Tom Kohler announced he will retire after 22 years as executive director of the Downtown Development Board -- the city agency responsible for all things downtown, from subsidies to the Farmers' Market. Most people in the know maintain that Kohler has done an admirable job. He oversaw the overhaul of Orange Avenue and the construction of the arena in the 1980s, as well as five large residential apartment complexes (including the Waverly) in the late 1990s. Still, there were whispers that maybe it was time for a change if for no other reason than that downtown needs new ideas and a new perspective from time to time. A search committee has met twice, eliminating a dozen hopefuls from a stack of resumés. A decision on Kohler's successor is expected by the end of January.
Even with the additions and subtractions, the feeling remains that something isn't quite right with downtown. The city's office towers boast a 95 percent occupancy rate. But street level shops still suffer, especially along East Robinson Street.
Church Street Station, the hokey, country-and-western attraction that at one time was a huge tourist draw, went from bad to worse. At the end of 2001, the entertainment relic was all but abandoned. A chain and padlock blocked the main entrance, not to mention 60 banquet workers unceremoniously dumped a week before Christmas. A banner hanging over The Cheyenne Saloon, where Merle, Dottie and Garth once played, declared that the bar was closed for renovations. The Station's owners, who failed to return phone calls, have agreed to allow a theater group to lease space for the next couple of years.
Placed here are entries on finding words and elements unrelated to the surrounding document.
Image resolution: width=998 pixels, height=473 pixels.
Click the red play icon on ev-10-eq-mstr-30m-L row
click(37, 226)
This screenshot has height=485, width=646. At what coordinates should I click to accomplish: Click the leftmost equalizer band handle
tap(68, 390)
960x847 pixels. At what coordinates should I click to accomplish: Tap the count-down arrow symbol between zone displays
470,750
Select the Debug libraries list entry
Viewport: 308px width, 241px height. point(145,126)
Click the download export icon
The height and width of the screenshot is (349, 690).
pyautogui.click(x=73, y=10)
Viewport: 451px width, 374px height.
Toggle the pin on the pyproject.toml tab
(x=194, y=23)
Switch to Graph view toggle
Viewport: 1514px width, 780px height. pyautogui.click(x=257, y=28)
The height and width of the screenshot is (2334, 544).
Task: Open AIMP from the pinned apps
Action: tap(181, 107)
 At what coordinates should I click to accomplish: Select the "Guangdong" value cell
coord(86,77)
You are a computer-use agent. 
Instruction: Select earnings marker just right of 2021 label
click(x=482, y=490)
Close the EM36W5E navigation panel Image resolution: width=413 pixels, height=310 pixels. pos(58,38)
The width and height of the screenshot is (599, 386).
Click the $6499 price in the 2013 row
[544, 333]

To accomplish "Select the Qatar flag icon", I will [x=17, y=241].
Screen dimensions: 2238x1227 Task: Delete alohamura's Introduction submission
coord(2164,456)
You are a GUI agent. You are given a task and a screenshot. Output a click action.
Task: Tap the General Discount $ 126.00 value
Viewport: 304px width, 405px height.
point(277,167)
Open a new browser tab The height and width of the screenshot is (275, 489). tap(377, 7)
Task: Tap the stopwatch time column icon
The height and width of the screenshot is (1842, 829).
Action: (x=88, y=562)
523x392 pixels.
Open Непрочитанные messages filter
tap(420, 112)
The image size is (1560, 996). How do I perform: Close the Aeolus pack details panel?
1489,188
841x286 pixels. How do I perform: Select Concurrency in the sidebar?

The status of another vacant eyesore in the center of downtown, the so-called Jaymont block, also remained stagnant. A British billionaire and Canadian residential developer purchased the block along Orange Avenue last year and have discussed building a 28-story apartment tower and 20-story office building. Any new development, however, must first meet the approval of historic preservationists. Jaymont, which begins with the McCrory Building and ends with the long-gone Terror on Church Street, sits in an historic district.
City government can't do much about those two privately owned properties, such as they are. But it has tried to shore up the dearth of downtown retail. In spite of offering hundreds of thousands of dollars in subsidies, though, no new shops have opened. The Downtown Development Board has commissioned a population survey that it hopes will entice retailers to downtown, reversing a trend that began in the 1950s when big department stores bolted for Colonial Drive and the suburbs. City leaders expect new shops to open as the downtown population increases.
The political landscape also changed in downtown, though 2001 wasn't an election year. Thanks to the redistricting process, downtown is now represented by a single city commissioner. If you have a complaint that the mayor's office ignores -- a jaywalking ticket, say, or the desire to drink alcohol after 2 a.m. -- downtown's only city commissioner is but a phone call away. This convenience, however, comes with a drawback. The city commissioner is Daisy Lynum. Watch what you say to her, or -- like those phantoms of Parramore -- you risk being labeled a naysayer.